Steel City Securities has a diversified financial services company, providing trading platform under Capital Market, Futures & Options and Currency Derivatives of NSE, BSE and MSE (Formerly known as MCX-SX). It has a Depository Participant of NDSL and CDSL. It distributes Mutual funds and IPO products. The company has been appointed as Point of Presence under PFRDA to promote National Pension Scheme (NPS). On the concern side, the company requires working capital for its smooth day to day operations of business.
On performance front, the company’s revenue from operations decreased by 15.92% to Rs 2490.99 lakh for FY16 as compared to Rs 2962.72 lakh for FY15 as result of subdued capital market activity during the year especially in the high yield cash segment. Though the income from broking operations and income from DP operations have reduced by 14.60%, and 42.38% respectively, the income from E-governance activities (TINFC operations) has increased by 292.99% as compared to the previous year. Meanwhile, the company’s net profit decreased by 40.22% to Rs 392.90 lakh in FY16 as compared to Rs 657.26 lakh in FY15. From the shareholders’ perspective, the company’s Return on Net worth (RONW) ratio has increased to 10.55% during 6 months period ended September 30, 2016 (Annualized) as compared to 8.04% in FY16, indicating that it has utilized the shareholder’s investment in very well manner to create returns for them.

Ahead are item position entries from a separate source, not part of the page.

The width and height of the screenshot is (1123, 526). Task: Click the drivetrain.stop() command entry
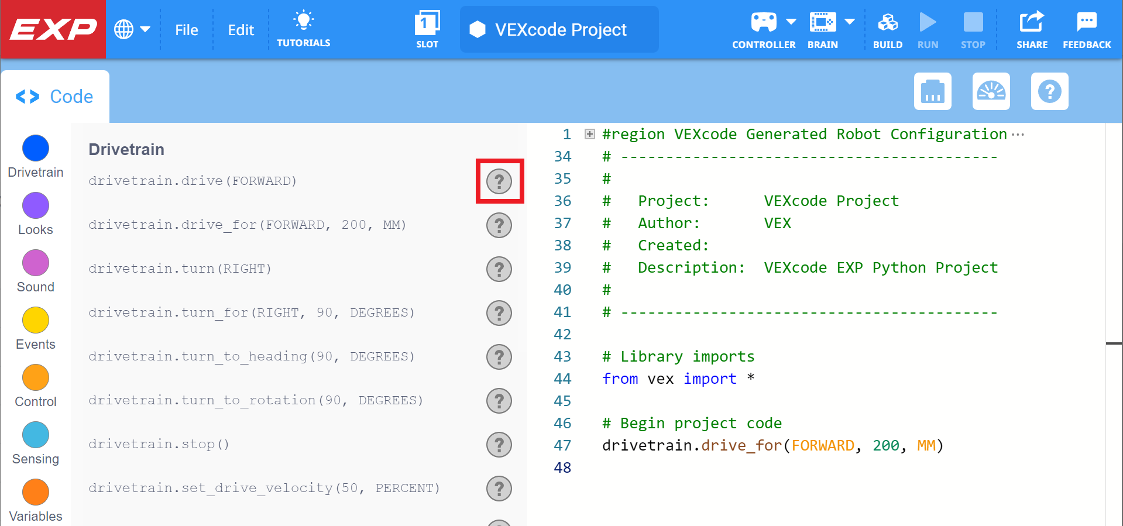tap(159, 444)
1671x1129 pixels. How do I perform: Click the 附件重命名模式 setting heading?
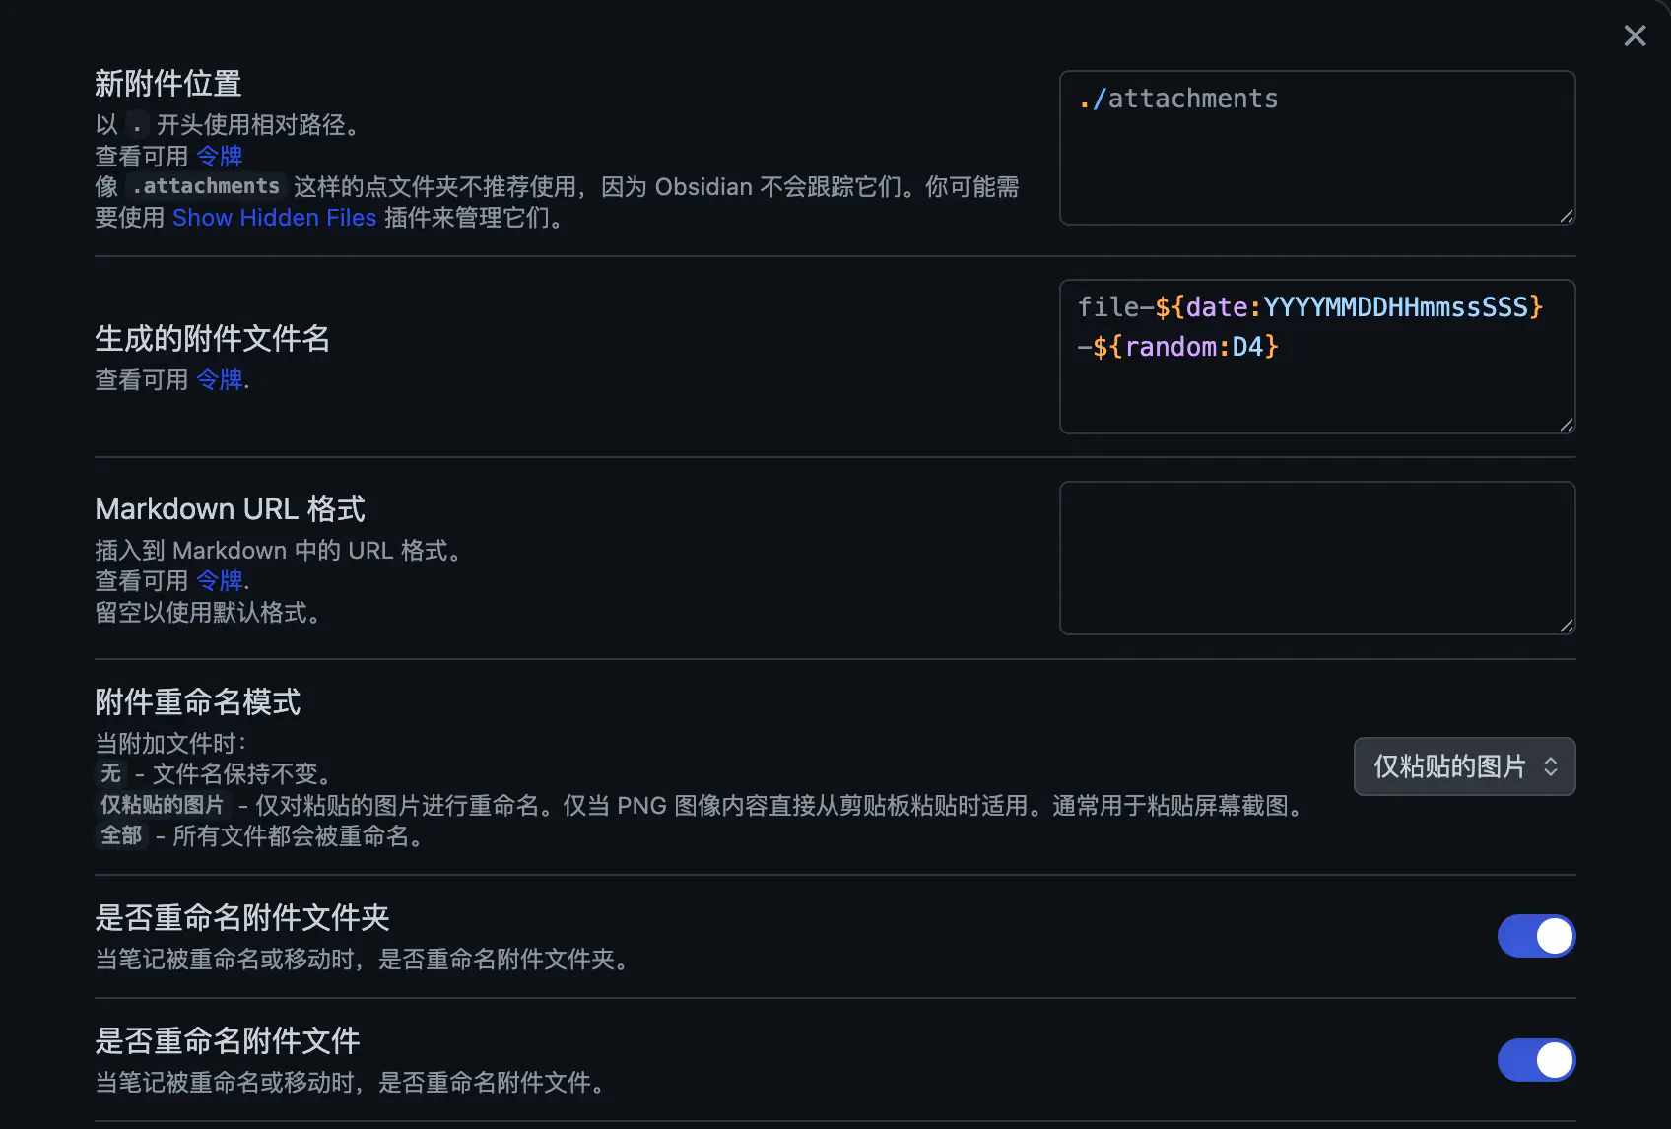tap(198, 702)
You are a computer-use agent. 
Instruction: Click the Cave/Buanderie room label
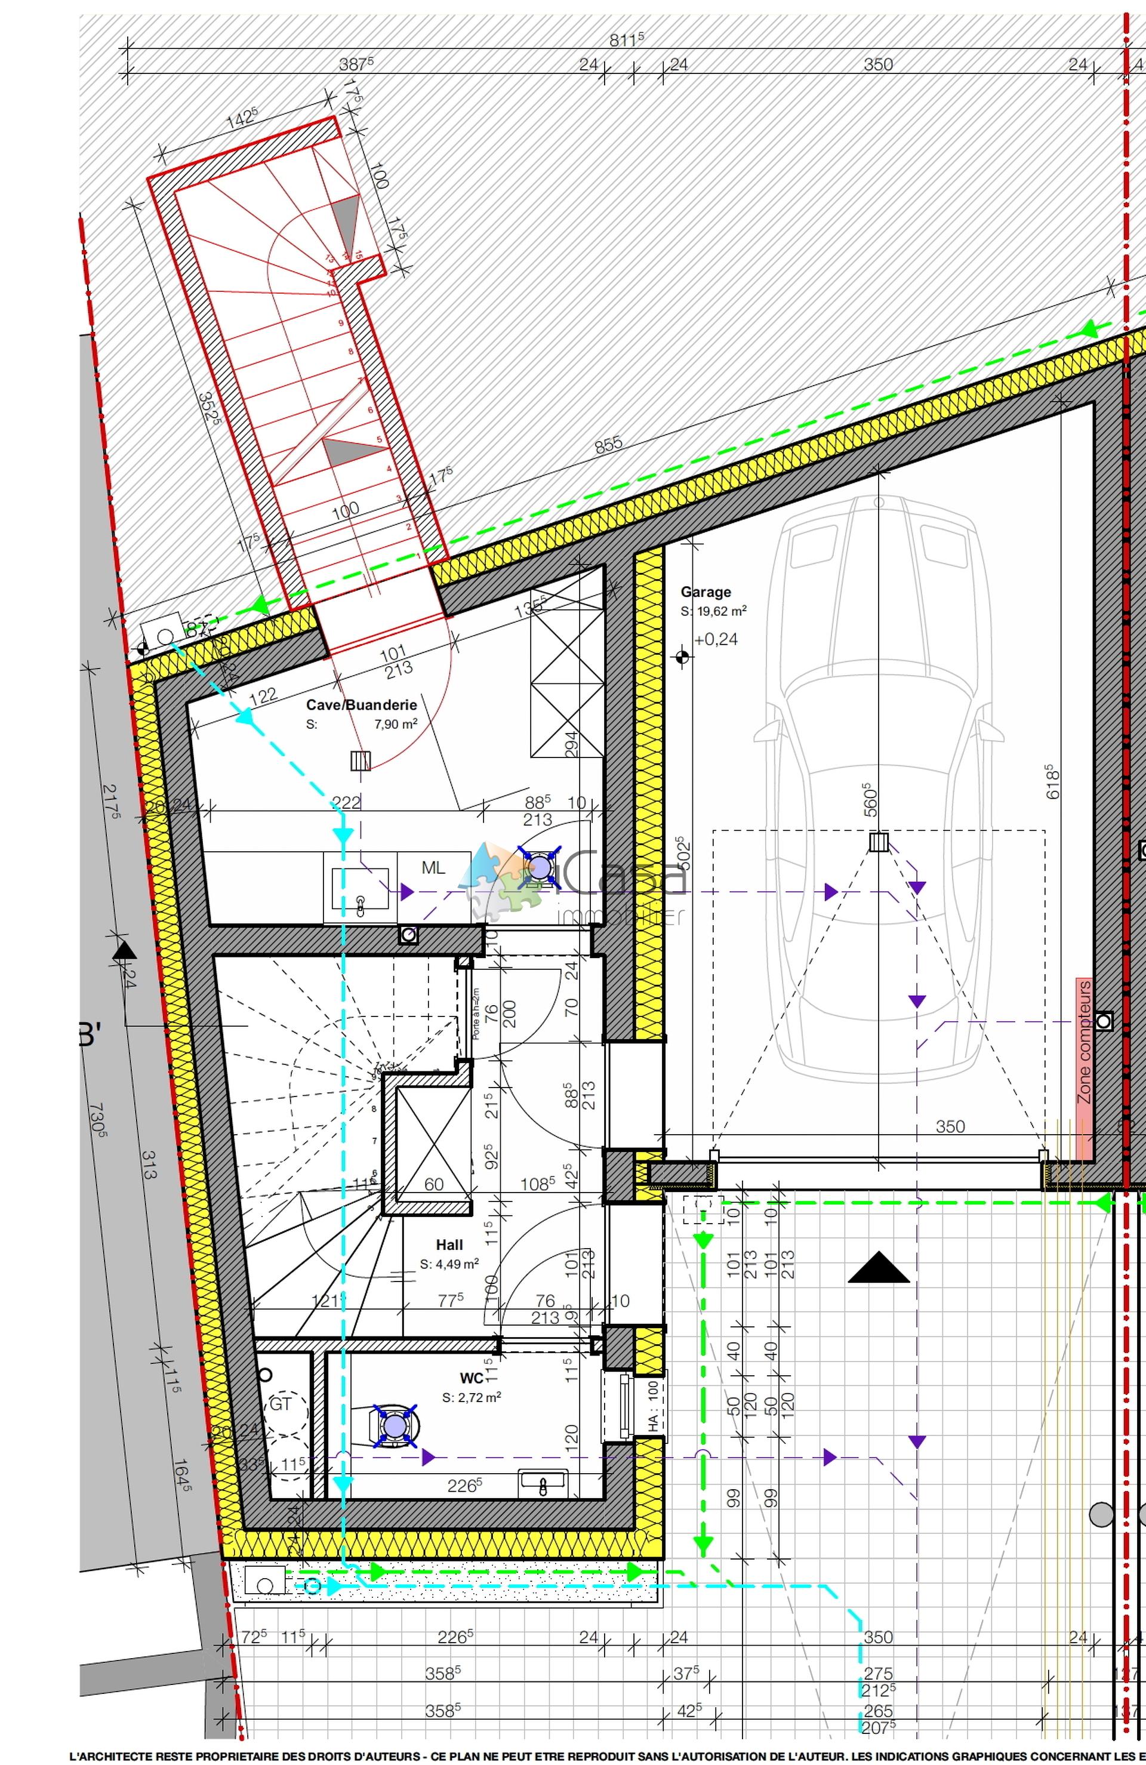coord(361,705)
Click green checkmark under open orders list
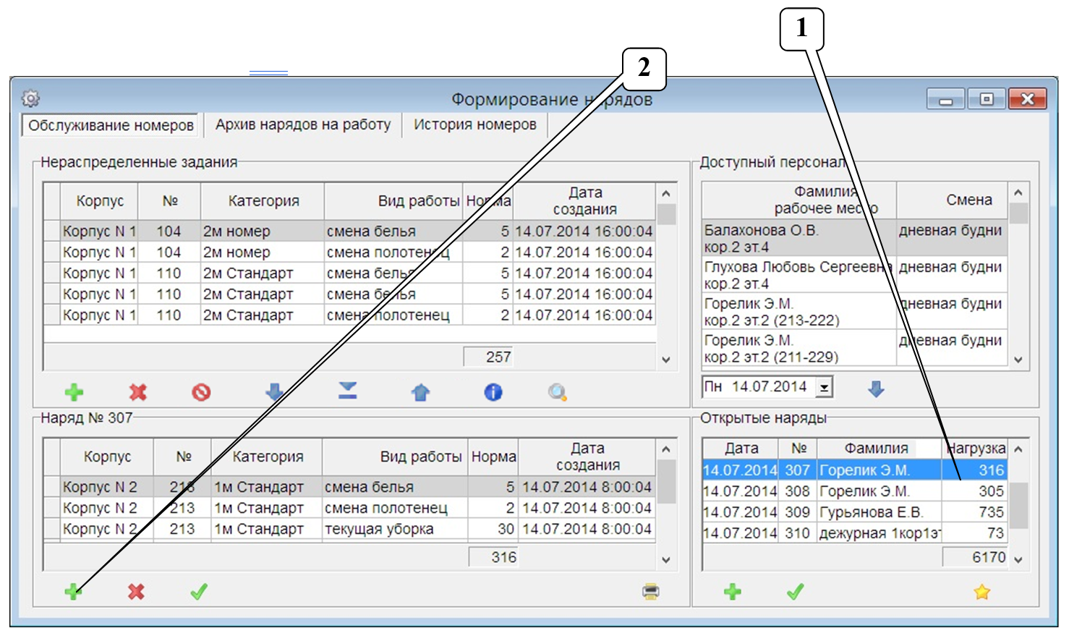 [x=796, y=592]
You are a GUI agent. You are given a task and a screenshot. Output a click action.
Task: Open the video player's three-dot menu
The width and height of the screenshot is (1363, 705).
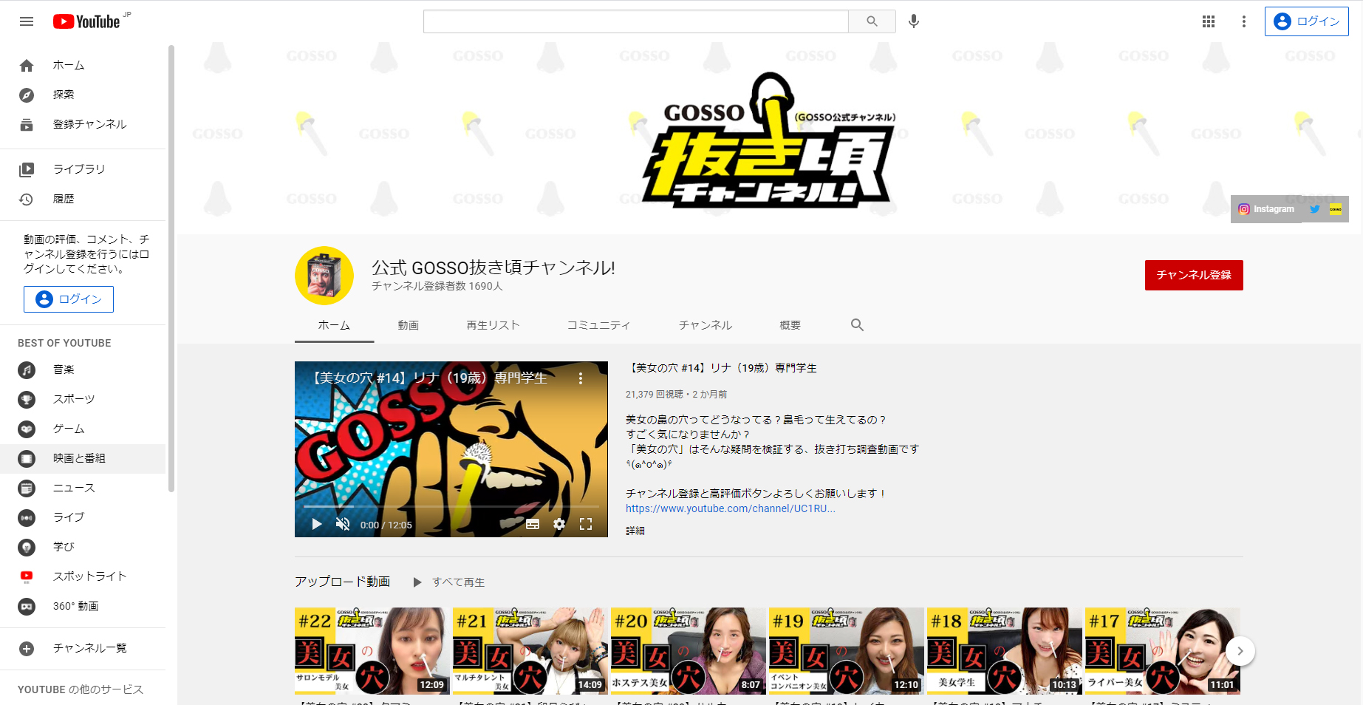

The company is focussed on increasing its penetration in the market and offer new products to its existing as also new clients. Presently, the company’s products and services are distributed through a pan-India network. While, the company has presence in more than 500 cities, it intends to further strengthen its operations at exiting locations as also increase its reach to other strategic locations. The company intends to leverage its existing wide distribution network and strong client relationship to offer additional new products and services. Moreover, the company continues to invest in technology and related platform to increase its operational efficiencies. Investment in technology / automation tools can improve staff productivity, enabling its people to handle more transactions / challenges and improve quality of services.